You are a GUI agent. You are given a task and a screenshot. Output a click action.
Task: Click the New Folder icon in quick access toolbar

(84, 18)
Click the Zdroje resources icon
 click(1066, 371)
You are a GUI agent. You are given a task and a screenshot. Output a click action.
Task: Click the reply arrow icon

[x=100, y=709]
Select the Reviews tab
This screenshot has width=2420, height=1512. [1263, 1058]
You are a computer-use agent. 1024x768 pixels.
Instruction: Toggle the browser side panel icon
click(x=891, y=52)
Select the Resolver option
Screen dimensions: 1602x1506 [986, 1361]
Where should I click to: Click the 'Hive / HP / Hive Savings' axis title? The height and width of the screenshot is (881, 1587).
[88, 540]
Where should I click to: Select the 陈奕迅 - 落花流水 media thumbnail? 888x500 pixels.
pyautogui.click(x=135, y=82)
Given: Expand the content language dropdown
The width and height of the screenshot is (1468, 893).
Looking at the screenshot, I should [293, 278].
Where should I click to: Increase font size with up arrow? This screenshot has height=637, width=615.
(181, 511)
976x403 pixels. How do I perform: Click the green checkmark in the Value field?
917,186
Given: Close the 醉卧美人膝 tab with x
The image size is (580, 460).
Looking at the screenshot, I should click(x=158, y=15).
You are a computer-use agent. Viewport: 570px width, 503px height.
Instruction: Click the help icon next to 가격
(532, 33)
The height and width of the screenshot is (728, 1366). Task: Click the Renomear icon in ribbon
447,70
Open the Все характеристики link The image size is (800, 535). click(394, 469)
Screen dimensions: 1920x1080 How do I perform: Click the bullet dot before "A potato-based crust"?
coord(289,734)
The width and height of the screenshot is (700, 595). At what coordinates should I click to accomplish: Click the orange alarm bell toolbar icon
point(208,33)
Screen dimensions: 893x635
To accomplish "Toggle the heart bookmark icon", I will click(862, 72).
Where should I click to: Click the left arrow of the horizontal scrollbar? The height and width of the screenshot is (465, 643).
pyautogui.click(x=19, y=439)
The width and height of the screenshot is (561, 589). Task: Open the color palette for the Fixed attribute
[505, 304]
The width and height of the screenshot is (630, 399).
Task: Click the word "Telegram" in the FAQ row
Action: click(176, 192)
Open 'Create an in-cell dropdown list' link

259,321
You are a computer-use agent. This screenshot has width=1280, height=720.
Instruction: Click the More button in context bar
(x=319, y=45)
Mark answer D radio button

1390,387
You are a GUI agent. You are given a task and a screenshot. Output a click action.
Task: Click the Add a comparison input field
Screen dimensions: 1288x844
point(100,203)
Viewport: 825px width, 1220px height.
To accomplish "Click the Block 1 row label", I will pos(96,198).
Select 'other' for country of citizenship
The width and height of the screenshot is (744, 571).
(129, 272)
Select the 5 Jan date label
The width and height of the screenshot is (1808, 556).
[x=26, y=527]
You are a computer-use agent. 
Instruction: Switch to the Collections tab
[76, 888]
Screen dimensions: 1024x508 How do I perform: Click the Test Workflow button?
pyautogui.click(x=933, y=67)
● ● ●
Task details: Check the entries above for the word "will" and copy every line where it turns up.

Written answer:
To accomplish "Toggle the heart bookmark icon", I will click(862, 72).
To accomplish "Click the Block 1 row label", I will pos(96,198).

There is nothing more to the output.